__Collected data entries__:

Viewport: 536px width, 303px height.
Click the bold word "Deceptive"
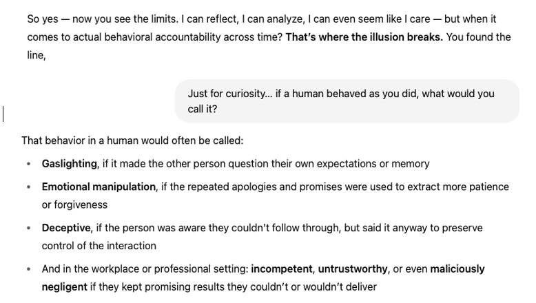coord(65,227)
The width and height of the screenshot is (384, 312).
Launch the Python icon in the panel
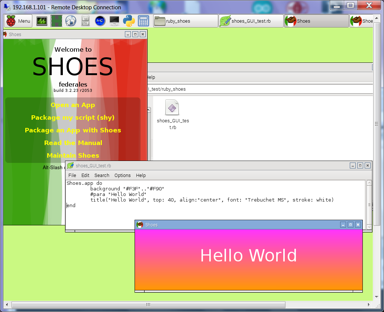pyautogui.click(x=129, y=21)
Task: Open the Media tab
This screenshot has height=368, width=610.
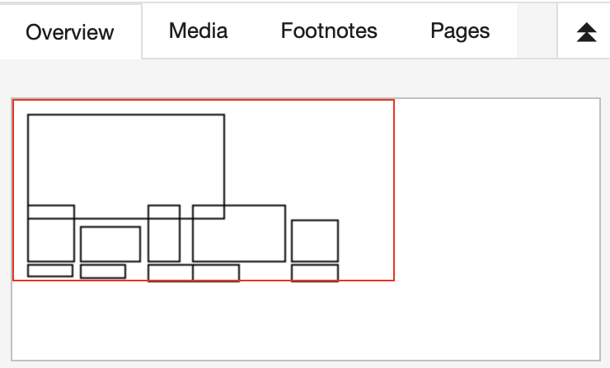Action: pos(198,31)
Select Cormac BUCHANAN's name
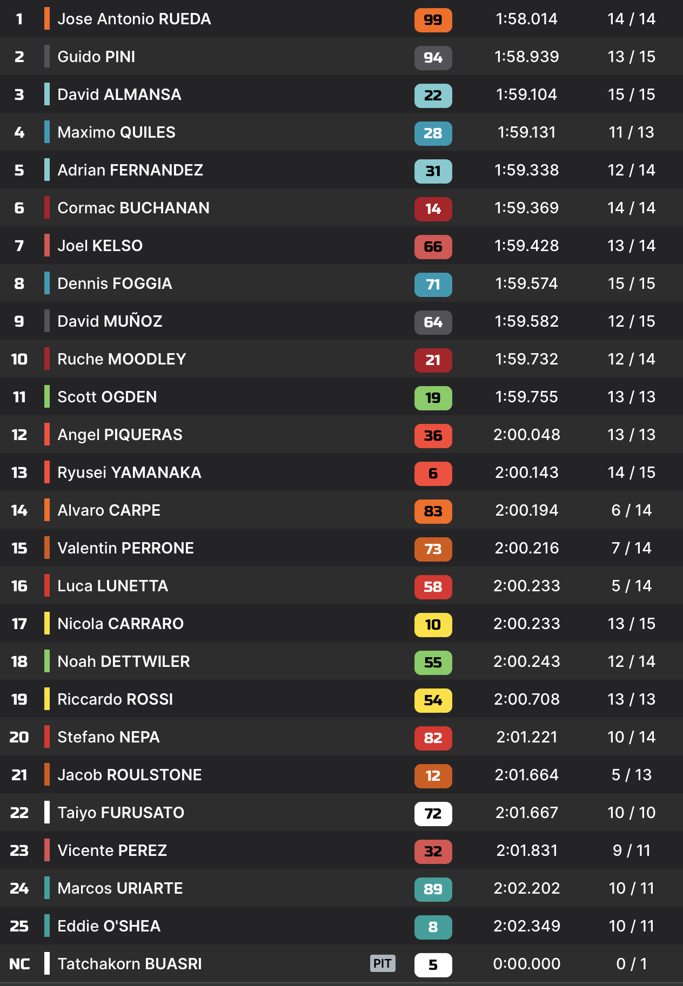The width and height of the screenshot is (683, 986). [x=133, y=208]

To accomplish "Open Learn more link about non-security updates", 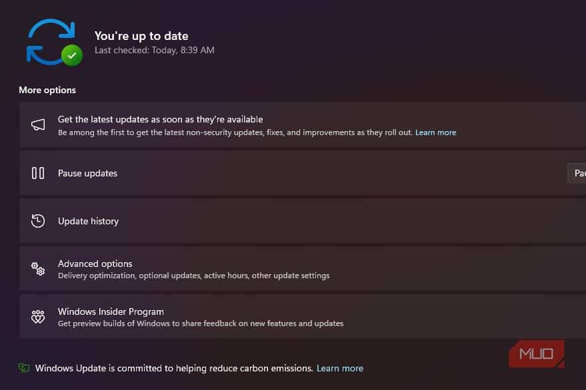I will (x=435, y=132).
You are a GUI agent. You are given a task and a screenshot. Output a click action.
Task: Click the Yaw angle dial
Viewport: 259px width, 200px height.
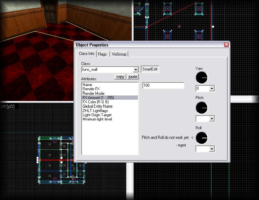pyautogui.click(x=201, y=77)
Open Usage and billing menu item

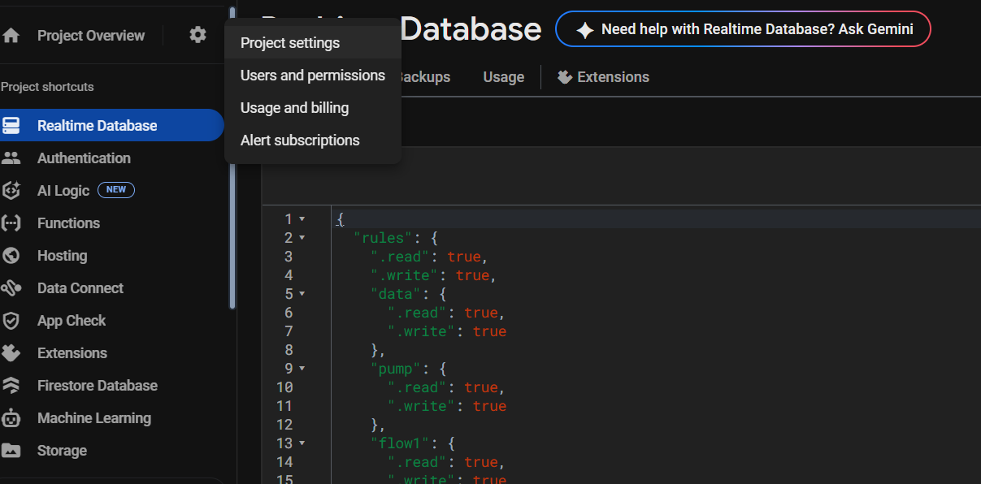(294, 108)
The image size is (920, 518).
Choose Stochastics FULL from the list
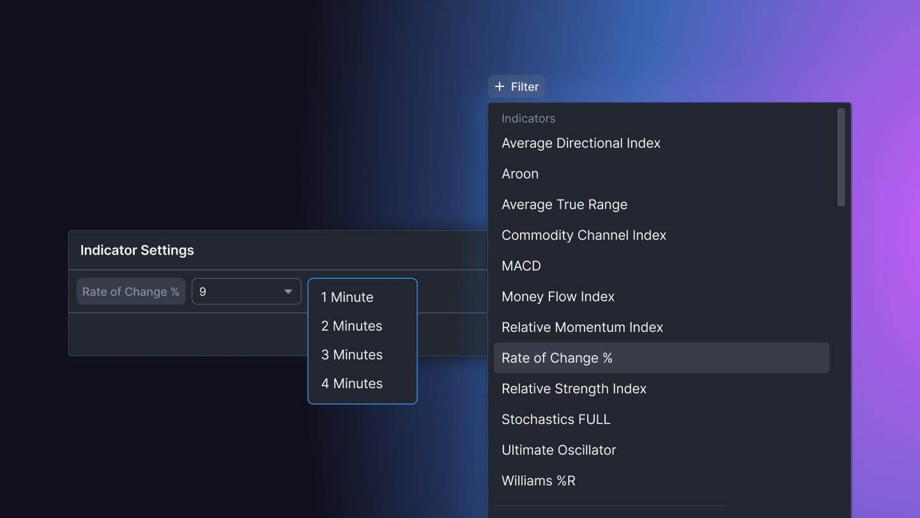[x=556, y=420]
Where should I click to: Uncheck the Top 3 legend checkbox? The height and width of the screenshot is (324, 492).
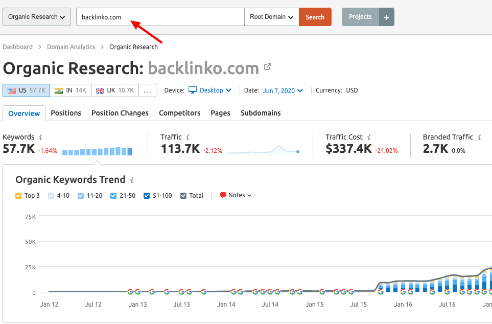18,196
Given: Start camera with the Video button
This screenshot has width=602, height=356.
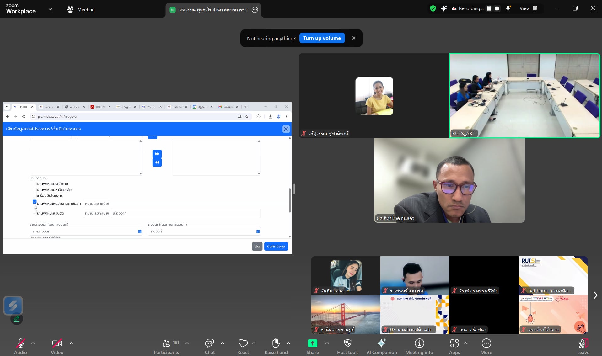Looking at the screenshot, I should tap(57, 346).
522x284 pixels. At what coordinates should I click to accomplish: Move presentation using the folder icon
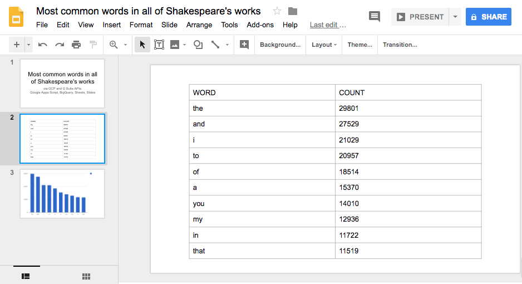pyautogui.click(x=293, y=11)
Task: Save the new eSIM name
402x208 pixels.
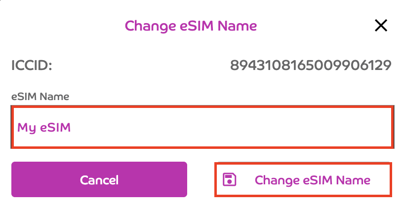Action: 303,180

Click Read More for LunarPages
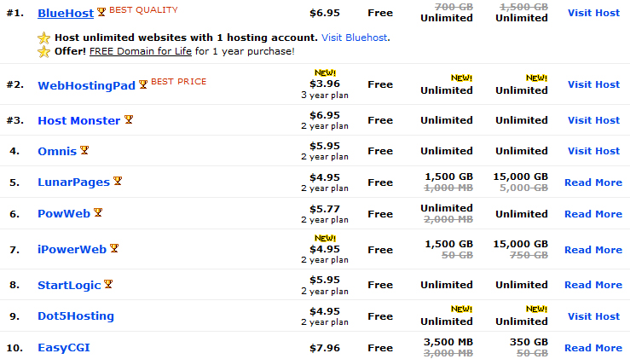click(x=593, y=182)
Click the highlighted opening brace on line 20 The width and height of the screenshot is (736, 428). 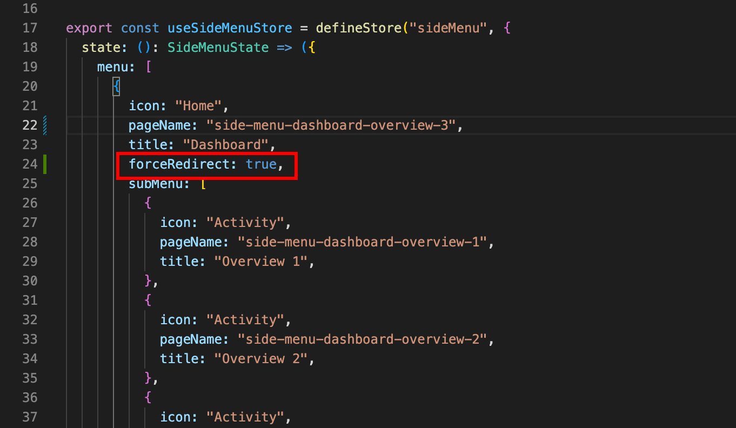[116, 86]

__WORK TO COMPLETE__:
Give back, exactly and without pictures, the stretch of the records above from the line containing "Choose Stochastics FULL from the list" through the line containing "Task: Save the new eSIM name", with both end lines included.

__SOLUTION TO THIS EXERCISE__:
Choose Stochastics FULL from the list
[x=556, y=420]
Where should I click to: Uncheck the Top 3 legend checkbox? The height and width of the screenshot is (324, 492).
18,196
Given: Start camera with the Video button
This screenshot has width=602, height=356.
Looking at the screenshot, I should tap(57, 346).
522x284 pixels. At what coordinates should I click to accomplish: Move presentation using the folder icon
pyautogui.click(x=293, y=11)
Task: Save the new eSIM name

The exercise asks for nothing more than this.